Pentagon press secretary Peter Cook earlier announced the U.S. conducted a strike aimed at Mansoor but said officials were still assessing the result of the attack.
Cook said Mansoor, who had been Mullah Omar's deputy, was "actively involved with planning attacks against facilities in Kabul and across Afghanistan." He said the Taliban leader presented a threat to Afghan civilians and security forces, as well as U.S. and allied forces.
Mansoor was elected head of the Taliban in July but was effectively in charge of the group since the death of the reclusive Mullah Omar as early as 2013, according to the Afghan government. The one-eyed, secretive Mullah Omar hosted Osama bin Laden's al-Qaeda in Afghanistan in the years leading up to the Sept. 11, 2001, attacks.
"We should keep our unity, we must be united, our enemy will be happy in our separation," Mansoor purportedly said in an audio message at the time of his election. "This is a big responsibility for us. This is not the work of one, two or three people. This is all our responsibility to carry on jihad until we establish the Islamic state."
In July, Sirajuddin Haqqani was named the Taliban's new deputy leader. It was not immediately clear who will succeed Mansoor.

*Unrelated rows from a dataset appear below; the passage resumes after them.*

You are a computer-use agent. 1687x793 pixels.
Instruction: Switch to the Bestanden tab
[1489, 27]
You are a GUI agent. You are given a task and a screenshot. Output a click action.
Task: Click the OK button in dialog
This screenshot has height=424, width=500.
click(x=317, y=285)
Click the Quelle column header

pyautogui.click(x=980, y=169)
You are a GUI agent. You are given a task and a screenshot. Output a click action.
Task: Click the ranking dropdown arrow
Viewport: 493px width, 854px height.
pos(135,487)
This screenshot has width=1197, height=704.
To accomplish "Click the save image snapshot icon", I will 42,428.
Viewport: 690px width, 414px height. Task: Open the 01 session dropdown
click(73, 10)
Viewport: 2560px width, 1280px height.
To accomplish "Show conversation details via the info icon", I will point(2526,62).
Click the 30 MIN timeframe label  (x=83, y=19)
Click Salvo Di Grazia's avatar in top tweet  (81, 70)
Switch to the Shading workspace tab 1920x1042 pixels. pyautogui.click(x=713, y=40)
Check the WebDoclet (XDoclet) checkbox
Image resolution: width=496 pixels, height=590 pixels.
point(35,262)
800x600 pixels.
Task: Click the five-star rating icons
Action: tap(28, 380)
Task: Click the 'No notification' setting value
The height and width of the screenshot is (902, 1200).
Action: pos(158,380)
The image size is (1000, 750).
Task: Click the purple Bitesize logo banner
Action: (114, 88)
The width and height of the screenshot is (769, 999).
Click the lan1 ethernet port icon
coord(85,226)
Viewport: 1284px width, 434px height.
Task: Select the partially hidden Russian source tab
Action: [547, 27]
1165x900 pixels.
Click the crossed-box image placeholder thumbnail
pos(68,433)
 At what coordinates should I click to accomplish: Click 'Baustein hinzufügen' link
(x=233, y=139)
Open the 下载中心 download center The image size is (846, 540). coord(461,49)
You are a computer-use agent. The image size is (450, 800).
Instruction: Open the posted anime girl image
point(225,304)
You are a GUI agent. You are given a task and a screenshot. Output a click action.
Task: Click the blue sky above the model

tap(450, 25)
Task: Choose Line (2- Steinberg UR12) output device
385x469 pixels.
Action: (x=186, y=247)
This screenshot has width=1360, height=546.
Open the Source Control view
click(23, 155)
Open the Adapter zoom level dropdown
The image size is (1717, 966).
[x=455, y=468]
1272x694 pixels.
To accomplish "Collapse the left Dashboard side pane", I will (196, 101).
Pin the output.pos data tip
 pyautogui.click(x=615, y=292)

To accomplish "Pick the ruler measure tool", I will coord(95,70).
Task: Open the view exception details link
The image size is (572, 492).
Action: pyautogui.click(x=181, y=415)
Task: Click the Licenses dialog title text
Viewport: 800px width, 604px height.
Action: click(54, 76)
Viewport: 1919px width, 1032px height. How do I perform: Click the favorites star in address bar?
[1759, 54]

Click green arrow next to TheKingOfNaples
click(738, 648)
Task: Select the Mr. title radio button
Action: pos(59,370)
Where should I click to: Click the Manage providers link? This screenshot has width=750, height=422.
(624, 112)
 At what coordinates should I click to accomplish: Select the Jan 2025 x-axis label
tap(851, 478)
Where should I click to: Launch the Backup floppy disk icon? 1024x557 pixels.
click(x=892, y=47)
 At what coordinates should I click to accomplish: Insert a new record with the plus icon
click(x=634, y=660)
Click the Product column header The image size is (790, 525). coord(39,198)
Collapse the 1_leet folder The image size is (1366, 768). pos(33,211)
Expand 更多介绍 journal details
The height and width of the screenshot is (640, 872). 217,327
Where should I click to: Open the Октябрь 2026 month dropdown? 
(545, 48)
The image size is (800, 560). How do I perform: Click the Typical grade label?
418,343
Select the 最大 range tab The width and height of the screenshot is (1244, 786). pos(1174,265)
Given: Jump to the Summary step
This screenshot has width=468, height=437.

Haqqani was the operational head of the militant Haqqani Network that operates in Afghanistan and has been responsible for attacks on foreign and Afghan targets. The State Department named the Haqqani Network a terrorist organization in 2012. The U.S. has a $10 million bounty on Haqqani's head.
The Haqqani Network had worked closely with the Taliban but until the leadership change last year, it had maintained a separate leadership structure.